By AARON D. FRECHETTE

LINCOLN — Classes are expected to resume at the normal time Monday morning at Lincoln High School. But it will be anything but a normal day at school as the community copes with feelings of grief, fear and sadness.
Those feelings, of course, stem from the circumstances involving the tragic death of a teacher’s aide, who — armed with an accelerant — plowed his car into the school’s north entrance about an hour after classes had been dismissed Friday. 

Smoke and soot cleanup began Friday evening,  Schools Superintendent Georgia Fortunato said. School staff and restoration crews mobilized by the Interlocal Trust Insurance Company worked throughout the day and night on Saturday — and are expected to continue their clean-up work throughout the day  today as well as overnight.
The superintendent said she planned to remain on-site throughout the weekend to supervise restoration work.
A structural engineer, the town’s building inspector and the district’s director of building and grounds all deemed the building structurally sound, Fortunato announced Saturday afternoon. While the building should be largely repaired by Monday morning, the emotional healing process for Lincoln High School staff and students has only just begun.
Perhaps addressing the fears of students, staff and parents who realize that this tragedy could have been much worse had it occurred just an hour earlier, the superintendent released a timeline of the school district’s response to the incident.
“Our schools are safe and both students and staff are our number one priority,” Fortunato said on Saturday.
Fortunato praised the “quick and decisive efforts” of Principal Kevin McNamara, Assistant Principal Marc Cobb and Administrative Liaison Charlotte Tavares, whom she credited with following established protocols and ensuring “that no student or staff member was placed in harm’s way.”
The superintendent said that she convened the school district’s crisis intervention team on Friday “to provide help and counsel for those students and staff members on the scene.”
On Monday, the team, consisting of all school district psychologists, counselors, social workers and counselors from Northern Rhode Island Community Mental Health, will be mobilized to provide counseling for students and staff impacted by the tragedy.

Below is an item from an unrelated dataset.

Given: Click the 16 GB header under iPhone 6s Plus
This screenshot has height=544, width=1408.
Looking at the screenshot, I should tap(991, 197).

School Committee Vice-Chair Elizabeth Robson convened a special emergency session of the Lincoln School Committee, where Fortuanto briefed the committee about the response to the incident.
“While we never plant to be in this set of circumstances, we feel very fortunate that Mrs. Forutanto was able to act to quickly to contain the effects of this incident,” Robson stated in a press release.
Fortuanto, School Committee Chairwoman Mary Ann Roll and members of the school committee said they would be at the school on Monday “to lend additional support to the Lincoln High School community.”
“The business of teaching and learning in the classrooms will continue in Lincoln High School” on Monday, Forutnato said.